**Try it**
With no word left out, write out the entire listing.

Data extracts below:

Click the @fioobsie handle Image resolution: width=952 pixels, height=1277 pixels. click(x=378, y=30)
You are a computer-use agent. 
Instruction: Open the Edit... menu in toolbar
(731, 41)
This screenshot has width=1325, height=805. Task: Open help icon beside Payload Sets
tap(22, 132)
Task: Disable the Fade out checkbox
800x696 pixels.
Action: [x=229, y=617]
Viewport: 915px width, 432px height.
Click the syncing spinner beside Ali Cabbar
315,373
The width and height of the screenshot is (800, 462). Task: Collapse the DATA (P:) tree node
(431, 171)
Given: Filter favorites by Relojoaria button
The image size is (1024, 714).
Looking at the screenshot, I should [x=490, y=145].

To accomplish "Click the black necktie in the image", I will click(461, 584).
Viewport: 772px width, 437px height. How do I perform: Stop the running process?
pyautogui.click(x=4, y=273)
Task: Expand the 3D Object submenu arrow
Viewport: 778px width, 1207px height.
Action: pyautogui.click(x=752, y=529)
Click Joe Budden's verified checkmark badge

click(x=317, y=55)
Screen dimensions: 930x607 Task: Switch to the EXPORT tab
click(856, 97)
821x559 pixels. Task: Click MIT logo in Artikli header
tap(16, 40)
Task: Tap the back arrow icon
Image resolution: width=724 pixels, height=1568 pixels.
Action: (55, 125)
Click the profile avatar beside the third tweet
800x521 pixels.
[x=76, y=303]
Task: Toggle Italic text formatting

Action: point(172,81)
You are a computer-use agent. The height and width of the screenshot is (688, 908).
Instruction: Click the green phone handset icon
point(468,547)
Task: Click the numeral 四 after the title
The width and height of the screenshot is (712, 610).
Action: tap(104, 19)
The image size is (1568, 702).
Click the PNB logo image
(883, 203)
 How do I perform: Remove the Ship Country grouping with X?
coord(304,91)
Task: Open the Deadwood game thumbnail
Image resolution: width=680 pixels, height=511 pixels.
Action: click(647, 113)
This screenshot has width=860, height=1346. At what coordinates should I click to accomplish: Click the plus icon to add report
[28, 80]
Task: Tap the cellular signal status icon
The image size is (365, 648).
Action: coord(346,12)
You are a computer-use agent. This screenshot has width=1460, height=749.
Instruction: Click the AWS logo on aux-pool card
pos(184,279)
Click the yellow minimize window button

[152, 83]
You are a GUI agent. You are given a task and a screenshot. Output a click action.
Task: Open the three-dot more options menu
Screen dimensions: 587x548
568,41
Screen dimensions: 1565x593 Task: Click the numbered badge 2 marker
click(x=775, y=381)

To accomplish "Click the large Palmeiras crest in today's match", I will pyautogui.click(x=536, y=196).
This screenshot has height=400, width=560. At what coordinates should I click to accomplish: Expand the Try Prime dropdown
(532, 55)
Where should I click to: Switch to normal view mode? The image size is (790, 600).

End of Data extracts.

**Answer space**
Click the @fioobsie handle Image resolution: width=952 pixels, height=1277 pixels. click(x=378, y=30)
You are a computer-use agent. 
Instruction: Open the Edit... menu in toolbar
(731, 41)
This screenshot has width=1325, height=805. Task: Open help icon beside Payload Sets
tap(22, 132)
Task: Disable the Fade out checkbox
800x696 pixels.
Action: [x=229, y=617]
Viewport: 915px width, 432px height.
Click the syncing spinner beside Ali Cabbar
315,373
The width and height of the screenshot is (800, 462). Task: Collapse the DATA (P:) tree node
(431, 171)
Given: Filter favorites by Relojoaria button
The image size is (1024, 714).
Looking at the screenshot, I should [x=490, y=145].

To accomplish "Click the black necktie in the image", I will click(461, 584).
Viewport: 772px width, 437px height. How do I perform: Stop the running process?
pyautogui.click(x=4, y=273)
Task: Expand the 3D Object submenu arrow
Viewport: 778px width, 1207px height.
Action: pyautogui.click(x=752, y=529)
Click Joe Budden's verified checkmark badge

click(x=317, y=55)
Screen dimensions: 930x607 Task: Switch to the EXPORT tab
click(856, 97)
821x559 pixels. Task: Click MIT logo in Artikli header
tap(16, 40)
Task: Tap the back arrow icon
Image resolution: width=724 pixels, height=1568 pixels.
Action: (55, 125)
Click the profile avatar beside the third tweet
800x521 pixels.
[x=76, y=303]
Task: Toggle Italic text formatting

Action: point(172,81)
You are a computer-use agent. The height and width of the screenshot is (688, 908).
Instruction: Click the green phone handset icon
point(468,547)
Task: Click the numeral 四 after the title
The width and height of the screenshot is (712, 610).
Action: tap(104, 19)
The image size is (1568, 702).
Click the PNB logo image
(883, 203)
 How do I perform: Remove the Ship Country grouping with X?
coord(304,91)
Task: Open the Deadwood game thumbnail
Image resolution: width=680 pixels, height=511 pixels.
Action: click(647, 113)
This screenshot has width=860, height=1346. At what coordinates should I click to accomplish: Click the plus icon to add report
[28, 80]
Task: Tap the cellular signal status icon
The image size is (365, 648).
Action: coord(346,12)
You are a computer-use agent. This screenshot has width=1460, height=749.
Instruction: Click the AWS logo on aux-pool card
pos(184,279)
Click the yellow minimize window button

[152, 83]
You are a GUI agent. You are given a task and a screenshot. Output a click action.
Task: Open the three-dot more options menu
Screen dimensions: 587x548
568,41
Screen dimensions: 1565x593 Task: Click the numbered badge 2 marker
click(x=775, y=381)

To accomplish "Click the large Palmeiras crest in today's match", I will pyautogui.click(x=536, y=196).
This screenshot has height=400, width=560. At what coordinates should I click to accomplish: Expand the Try Prime dropdown
(532, 55)
Where should I click to: Switch to normal view mode? The image size is (790, 600).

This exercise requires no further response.